== Aim ==
Reproduce verbatim the portion of the listing that begins with the line containing "The width and height of the screenshot is (1221, 1114)." and ends with the line containing "Viewport: 1963px width, 775px", including both of those lines.

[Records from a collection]
────────────────────
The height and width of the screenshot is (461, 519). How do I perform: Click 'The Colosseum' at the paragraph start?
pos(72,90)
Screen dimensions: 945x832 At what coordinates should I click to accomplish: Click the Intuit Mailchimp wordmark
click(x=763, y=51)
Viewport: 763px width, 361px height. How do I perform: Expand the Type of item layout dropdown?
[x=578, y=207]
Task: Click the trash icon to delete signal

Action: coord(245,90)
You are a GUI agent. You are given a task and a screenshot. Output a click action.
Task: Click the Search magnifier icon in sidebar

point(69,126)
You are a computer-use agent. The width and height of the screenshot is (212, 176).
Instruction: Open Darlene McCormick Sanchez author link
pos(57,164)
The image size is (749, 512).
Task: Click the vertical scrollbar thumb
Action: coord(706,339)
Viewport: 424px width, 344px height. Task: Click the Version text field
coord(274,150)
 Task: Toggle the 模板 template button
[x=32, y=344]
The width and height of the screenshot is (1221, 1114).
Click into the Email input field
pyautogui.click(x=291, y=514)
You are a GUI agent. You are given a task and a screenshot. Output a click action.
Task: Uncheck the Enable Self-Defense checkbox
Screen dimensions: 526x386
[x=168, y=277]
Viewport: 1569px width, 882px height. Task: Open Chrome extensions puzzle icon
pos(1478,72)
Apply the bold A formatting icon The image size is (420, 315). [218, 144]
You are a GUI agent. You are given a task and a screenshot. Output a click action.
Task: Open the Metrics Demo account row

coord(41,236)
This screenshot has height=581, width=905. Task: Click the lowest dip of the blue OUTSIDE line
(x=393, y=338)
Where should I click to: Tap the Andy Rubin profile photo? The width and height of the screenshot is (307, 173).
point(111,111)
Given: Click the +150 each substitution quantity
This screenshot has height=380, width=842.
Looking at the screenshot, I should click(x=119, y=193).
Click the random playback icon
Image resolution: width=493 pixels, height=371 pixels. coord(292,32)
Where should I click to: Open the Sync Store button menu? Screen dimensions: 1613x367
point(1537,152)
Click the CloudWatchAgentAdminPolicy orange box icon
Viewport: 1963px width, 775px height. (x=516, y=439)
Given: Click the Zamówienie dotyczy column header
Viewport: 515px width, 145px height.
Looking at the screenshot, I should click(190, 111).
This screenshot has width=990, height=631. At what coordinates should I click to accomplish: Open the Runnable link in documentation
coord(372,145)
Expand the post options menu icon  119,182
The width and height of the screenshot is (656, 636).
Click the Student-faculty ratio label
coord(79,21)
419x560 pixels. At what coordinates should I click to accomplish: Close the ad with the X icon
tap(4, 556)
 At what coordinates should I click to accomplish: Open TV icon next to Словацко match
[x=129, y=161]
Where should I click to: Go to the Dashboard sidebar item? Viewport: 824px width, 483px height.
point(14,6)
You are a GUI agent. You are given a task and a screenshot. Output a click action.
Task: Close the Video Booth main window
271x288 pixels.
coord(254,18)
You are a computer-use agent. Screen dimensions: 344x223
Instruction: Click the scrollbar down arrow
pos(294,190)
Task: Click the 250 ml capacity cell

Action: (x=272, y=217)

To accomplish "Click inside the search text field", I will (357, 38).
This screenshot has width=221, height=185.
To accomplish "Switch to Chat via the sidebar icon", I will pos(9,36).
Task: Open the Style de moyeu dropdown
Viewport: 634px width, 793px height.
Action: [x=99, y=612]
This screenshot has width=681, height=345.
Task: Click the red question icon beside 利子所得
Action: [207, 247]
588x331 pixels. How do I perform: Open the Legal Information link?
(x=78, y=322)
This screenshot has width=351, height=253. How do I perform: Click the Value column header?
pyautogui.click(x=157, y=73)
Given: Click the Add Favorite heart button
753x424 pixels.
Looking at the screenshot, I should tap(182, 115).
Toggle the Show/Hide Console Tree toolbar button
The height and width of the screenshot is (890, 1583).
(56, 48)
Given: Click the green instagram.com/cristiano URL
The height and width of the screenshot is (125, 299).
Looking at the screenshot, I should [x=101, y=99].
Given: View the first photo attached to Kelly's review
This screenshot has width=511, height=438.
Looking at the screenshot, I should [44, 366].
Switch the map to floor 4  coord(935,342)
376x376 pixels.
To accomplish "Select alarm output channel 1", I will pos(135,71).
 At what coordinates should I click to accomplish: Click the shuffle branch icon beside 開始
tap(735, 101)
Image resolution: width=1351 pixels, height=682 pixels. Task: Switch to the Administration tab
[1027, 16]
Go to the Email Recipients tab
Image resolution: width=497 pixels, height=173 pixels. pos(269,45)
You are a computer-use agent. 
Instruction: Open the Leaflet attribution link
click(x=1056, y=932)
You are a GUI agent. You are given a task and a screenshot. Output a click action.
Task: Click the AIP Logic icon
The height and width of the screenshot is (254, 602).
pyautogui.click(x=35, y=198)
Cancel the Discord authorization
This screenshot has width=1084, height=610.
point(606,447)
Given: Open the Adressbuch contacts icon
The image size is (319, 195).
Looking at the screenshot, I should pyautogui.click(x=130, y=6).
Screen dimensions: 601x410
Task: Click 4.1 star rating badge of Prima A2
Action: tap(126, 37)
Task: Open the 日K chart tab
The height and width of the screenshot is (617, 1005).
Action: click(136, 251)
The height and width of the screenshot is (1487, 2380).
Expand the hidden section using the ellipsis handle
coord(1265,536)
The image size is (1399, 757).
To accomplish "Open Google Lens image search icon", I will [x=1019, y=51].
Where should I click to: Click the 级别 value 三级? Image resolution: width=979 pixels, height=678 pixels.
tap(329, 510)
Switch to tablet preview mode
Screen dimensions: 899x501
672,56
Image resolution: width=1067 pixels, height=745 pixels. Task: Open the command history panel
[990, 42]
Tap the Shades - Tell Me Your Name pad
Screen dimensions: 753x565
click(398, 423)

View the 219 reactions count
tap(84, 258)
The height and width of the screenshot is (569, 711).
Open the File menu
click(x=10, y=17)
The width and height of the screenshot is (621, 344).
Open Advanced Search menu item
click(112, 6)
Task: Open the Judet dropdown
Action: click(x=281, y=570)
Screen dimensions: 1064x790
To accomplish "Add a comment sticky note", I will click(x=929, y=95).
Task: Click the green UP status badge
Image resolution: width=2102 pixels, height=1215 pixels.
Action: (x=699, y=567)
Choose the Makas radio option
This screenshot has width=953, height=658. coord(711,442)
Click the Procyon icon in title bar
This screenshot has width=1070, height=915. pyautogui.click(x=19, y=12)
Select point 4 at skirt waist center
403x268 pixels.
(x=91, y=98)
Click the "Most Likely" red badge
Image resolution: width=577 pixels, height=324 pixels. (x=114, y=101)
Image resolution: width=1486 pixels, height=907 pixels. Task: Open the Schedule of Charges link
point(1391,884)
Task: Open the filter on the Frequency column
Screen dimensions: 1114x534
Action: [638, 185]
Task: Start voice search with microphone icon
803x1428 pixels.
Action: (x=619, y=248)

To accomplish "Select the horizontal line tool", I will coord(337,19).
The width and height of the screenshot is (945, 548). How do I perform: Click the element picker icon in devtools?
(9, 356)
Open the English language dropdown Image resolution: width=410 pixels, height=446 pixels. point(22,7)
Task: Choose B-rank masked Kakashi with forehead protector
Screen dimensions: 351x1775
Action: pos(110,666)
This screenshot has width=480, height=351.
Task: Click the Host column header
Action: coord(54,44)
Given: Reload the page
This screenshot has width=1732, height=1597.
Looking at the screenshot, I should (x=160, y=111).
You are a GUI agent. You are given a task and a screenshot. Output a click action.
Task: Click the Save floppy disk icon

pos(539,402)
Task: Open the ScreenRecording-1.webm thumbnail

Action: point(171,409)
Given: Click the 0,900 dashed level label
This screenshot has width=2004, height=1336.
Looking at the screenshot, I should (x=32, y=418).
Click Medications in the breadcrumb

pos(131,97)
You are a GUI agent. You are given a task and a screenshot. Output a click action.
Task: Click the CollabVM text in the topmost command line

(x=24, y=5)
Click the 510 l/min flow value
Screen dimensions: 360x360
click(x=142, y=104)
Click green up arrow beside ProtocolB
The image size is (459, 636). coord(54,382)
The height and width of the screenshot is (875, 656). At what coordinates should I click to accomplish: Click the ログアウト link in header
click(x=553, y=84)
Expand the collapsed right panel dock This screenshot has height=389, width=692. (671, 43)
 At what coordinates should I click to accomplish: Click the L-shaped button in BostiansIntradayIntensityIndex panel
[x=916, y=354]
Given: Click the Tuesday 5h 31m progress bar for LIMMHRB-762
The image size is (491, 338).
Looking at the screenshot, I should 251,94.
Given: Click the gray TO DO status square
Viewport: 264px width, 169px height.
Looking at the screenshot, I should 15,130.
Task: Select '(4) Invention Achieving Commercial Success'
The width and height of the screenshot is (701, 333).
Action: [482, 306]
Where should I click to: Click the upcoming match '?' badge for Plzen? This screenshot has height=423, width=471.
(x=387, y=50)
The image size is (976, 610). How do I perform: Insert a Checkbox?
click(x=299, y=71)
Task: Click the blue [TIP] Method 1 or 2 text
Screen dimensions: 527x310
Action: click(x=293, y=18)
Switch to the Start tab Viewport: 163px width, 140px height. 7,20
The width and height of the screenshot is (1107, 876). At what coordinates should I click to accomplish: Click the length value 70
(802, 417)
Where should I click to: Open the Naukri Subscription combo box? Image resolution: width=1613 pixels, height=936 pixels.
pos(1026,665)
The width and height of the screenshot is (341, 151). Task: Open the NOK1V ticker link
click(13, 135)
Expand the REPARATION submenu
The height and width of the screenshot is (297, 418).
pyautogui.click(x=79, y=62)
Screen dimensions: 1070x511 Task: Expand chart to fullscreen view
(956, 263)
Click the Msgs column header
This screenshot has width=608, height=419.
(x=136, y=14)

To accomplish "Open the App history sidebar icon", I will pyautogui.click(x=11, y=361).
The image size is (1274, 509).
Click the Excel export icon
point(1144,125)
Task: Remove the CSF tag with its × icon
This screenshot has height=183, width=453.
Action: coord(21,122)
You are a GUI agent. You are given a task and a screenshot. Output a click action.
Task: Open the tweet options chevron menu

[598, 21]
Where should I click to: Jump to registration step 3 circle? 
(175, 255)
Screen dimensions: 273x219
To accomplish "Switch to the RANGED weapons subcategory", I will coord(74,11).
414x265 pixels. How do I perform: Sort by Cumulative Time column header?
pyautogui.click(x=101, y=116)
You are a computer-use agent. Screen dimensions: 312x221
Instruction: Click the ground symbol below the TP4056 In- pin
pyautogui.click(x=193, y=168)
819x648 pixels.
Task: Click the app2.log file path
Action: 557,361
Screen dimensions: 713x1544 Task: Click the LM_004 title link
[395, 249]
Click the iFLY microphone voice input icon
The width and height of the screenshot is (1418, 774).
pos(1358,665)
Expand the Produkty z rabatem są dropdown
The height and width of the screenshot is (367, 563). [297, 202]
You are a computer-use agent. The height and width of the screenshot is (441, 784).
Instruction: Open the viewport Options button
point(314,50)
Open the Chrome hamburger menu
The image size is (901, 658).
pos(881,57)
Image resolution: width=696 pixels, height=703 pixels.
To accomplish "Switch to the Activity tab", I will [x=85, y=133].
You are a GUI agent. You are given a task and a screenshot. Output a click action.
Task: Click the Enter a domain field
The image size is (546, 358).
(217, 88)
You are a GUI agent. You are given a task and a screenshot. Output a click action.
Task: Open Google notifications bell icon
────────────────────
== Exercise answer ==
The width and height of the screenshot is (1221, 1114).
Click into the Email input field
pyautogui.click(x=291, y=514)
You are a GUI agent. You are given a task and a screenshot. Output a click action.
Task: Uncheck the Enable Self-Defense checkbox
Screen dimensions: 526x386
[x=168, y=277]
Viewport: 1569px width, 882px height. Task: Open Chrome extensions puzzle icon
pos(1478,72)
Apply the bold A formatting icon The image size is (420, 315). [218, 144]
You are a GUI agent. You are given a task and a screenshot. Output a click action.
Task: Open the Metrics Demo account row

coord(41,236)
This screenshot has height=581, width=905. Task: Click the lowest dip of the blue OUTSIDE line
(x=393, y=338)
Where should I click to: Tap the Andy Rubin profile photo? The width and height of the screenshot is (307, 173).
point(111,111)
Given: Click the +150 each substitution quantity
This screenshot has height=380, width=842.
Looking at the screenshot, I should click(x=119, y=193).
Click the random playback icon
Image resolution: width=493 pixels, height=371 pixels. coord(292,32)
Where should I click to: Open the Sync Store button menu? Screen dimensions: 1613x367
point(1537,152)
Click the CloudWatchAgentAdminPolicy orange box icon
Viewport: 1963px width, 775px height. (x=516, y=439)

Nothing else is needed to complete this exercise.